● WHAT IS EXPECTED:
The line containing "Image resolution: width=641" and every line after it, through the end of the records below, are to be reproduced exactly, with the pictures left out.

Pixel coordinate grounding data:
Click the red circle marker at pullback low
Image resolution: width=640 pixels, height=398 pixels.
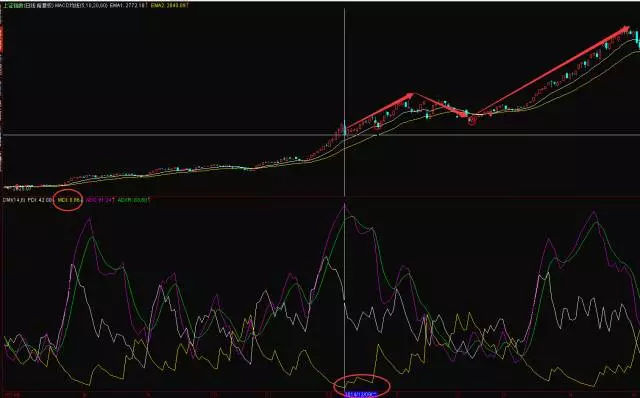pyautogui.click(x=472, y=120)
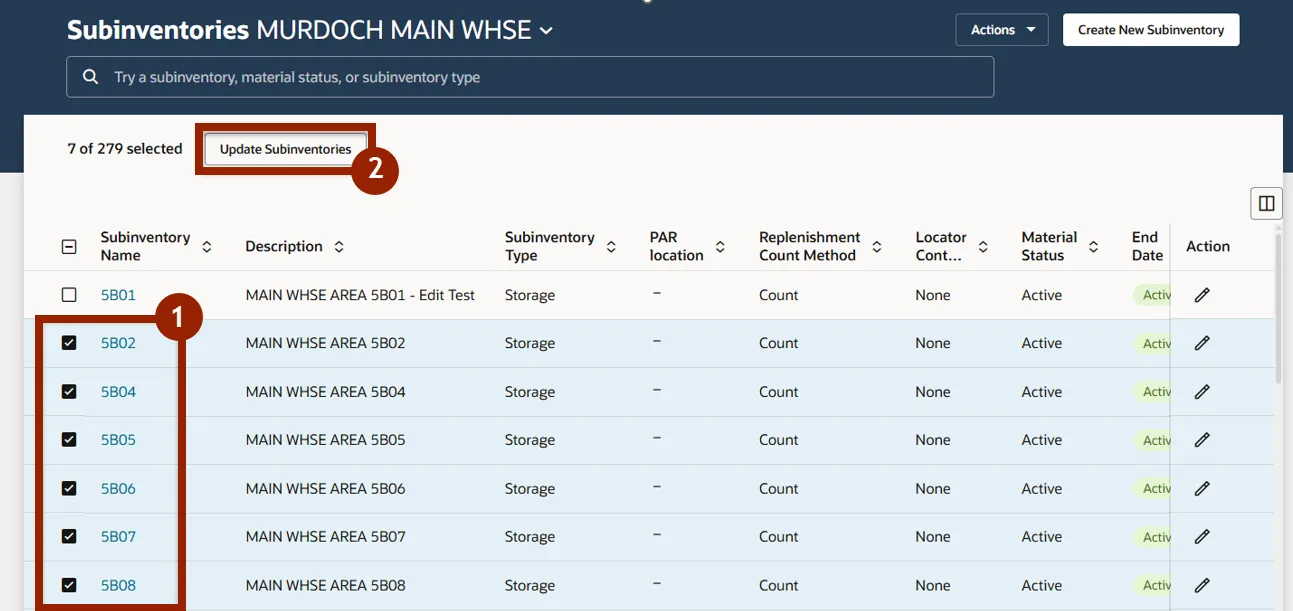Uncheck the 5B05 row checkbox
The height and width of the screenshot is (611, 1293).
[69, 440]
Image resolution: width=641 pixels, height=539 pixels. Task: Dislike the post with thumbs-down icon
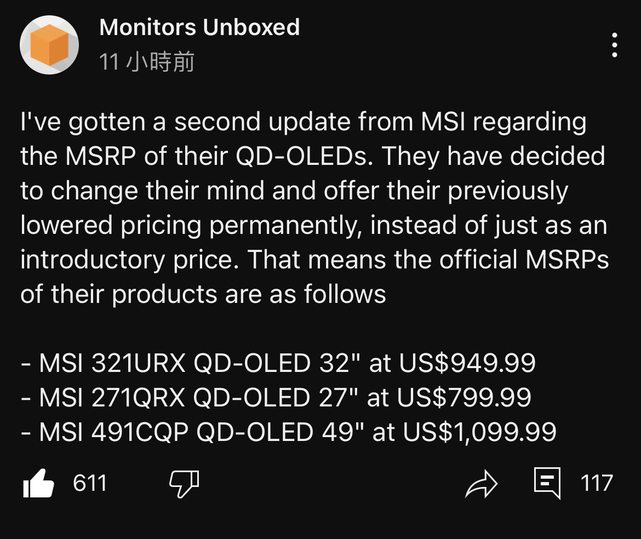coord(184,484)
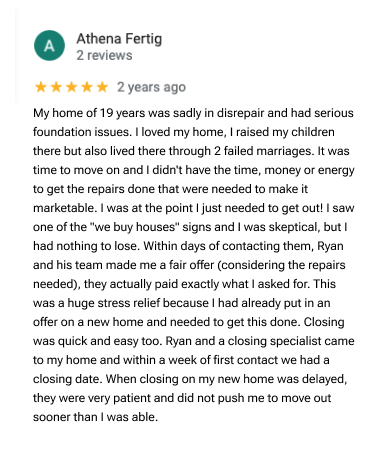Open Athena Fertig's reviewer profile name
The height and width of the screenshot is (452, 387).
[x=119, y=39]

● RESULT OF THE EXERCISE:
Image resolution: width=641 pixels, height=539 pixels. Task: Dislike the post with thumbs-down icon
coord(184,484)
Open Athena Fertig's reviewer profile name
The height and width of the screenshot is (452, 387).
[x=119, y=39]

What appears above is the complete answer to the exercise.